Inconel 625 and Inconel 750 are also high-strength alloys, with Inconel 750 having an advantage in creep strength at elevated temperatures.
Why is Inconel 718 difficult to machine?
Inconel 718 is difficult to machine for the following reasons:
High Hardness and Strength: It maintains strength even at high temperatures, making it more resistant to cutting and wear during machining.
Work Hardening Properties: During machining, the material tends to work harden, making it harder to cut.
Low Thermal Conductivity: This can lead to excessive heat buildup during machining, which can affect tool life and cause material deformation.
Toughness: Its toughness can lead to increased wear on cutting tools, requiring specialized machinery and techniques to achieve precision cutting.

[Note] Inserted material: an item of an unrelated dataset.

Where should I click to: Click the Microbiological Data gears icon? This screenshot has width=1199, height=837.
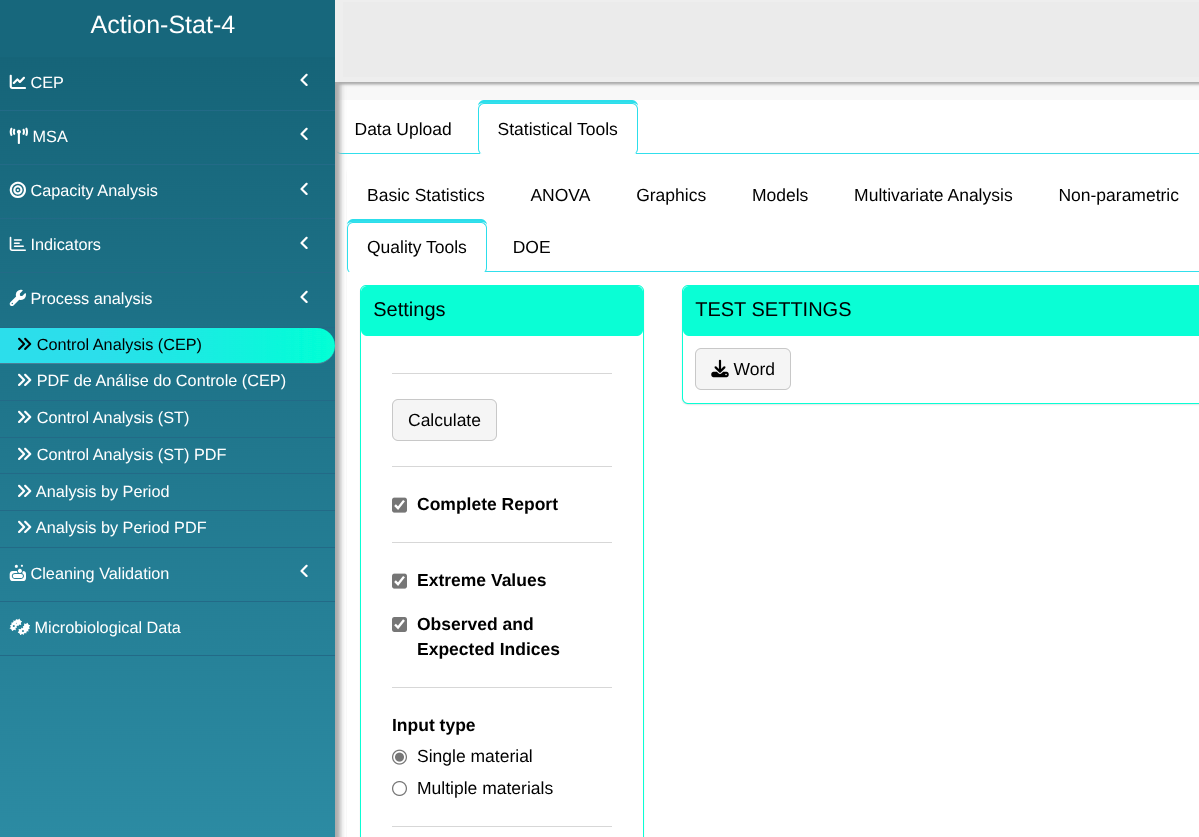20,627
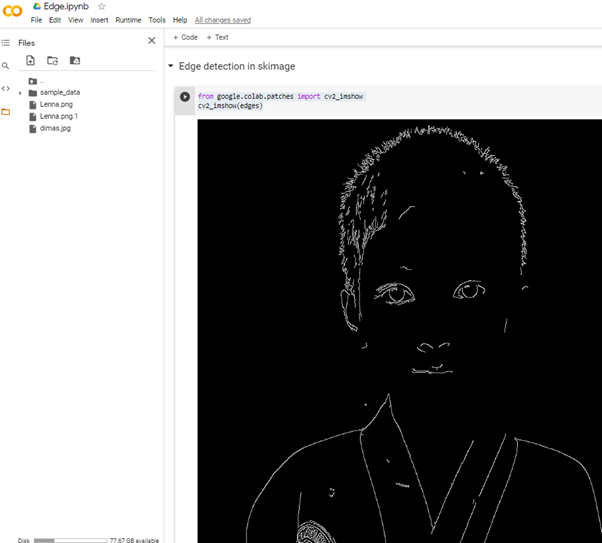602x543 pixels.
Task: Select the Files folder sidebar icon
Action: 6,111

What are the disadvantages of Inconel?
High cost: Inconel alloys are expensive due to the complex alloying elements and the manufacturing process.
Difficult to machine: As mentioned, Inconel alloys, particularly Inconel 718, are challenging to machine, requiring specialized tools and techniques.
Heavyweight: Compared to materials like aluminum and titanium, Inconel alloys are heavier, which can be a drawback for weight-sensitive applications.
Brittleness at low temperatures: Inconel alloys may become brittle at cryogenic temperatures, limiting their use in certain applications like low-temperature piping.
What is the most difficult alloy to machine?
Inconel 718 is often considered one of the most difficult alloys to machine due to its high strength, work-hardening characteristics, and low thermal conductivity. Other difficult alloys to machine include:
Titanium alloys: They are also difficult to machine due to their toughness and high work-hardening tendency.
Tungsten and its alloys: These materials are very hard and wear-resistant, requiring specialized tools.
Hastelloy: Another high-performance alloy that is difficult to machine due to its toughness and strength.
What is the difference between Inconel 718 and Inconel 750?
Inconel 718 is a nickel-chromium alloy with added molybdenum, niobium, and titanium, known for its high strength, corrosion resistance, and ability to withstand high temperatures (up to 1300°F/700°C). It is commonly used in aerospace, gas turbines, and nuclear reactors.
On the other hand, Inconel 750 is a modified version of Inconel 718 designed to increase creep strength and provide better performance in extreme high-temperature environments (up to 1800°F/982°C). It contains higher levels of niobium and molybdenum, which enhance its ability to withstand thermal expansion and provide better high-temperature strength.
Difference: Inconel 750 has higher high-temperature strength and better resistance to creep deformation than Inconel 718, making it more suitable for demanding applications.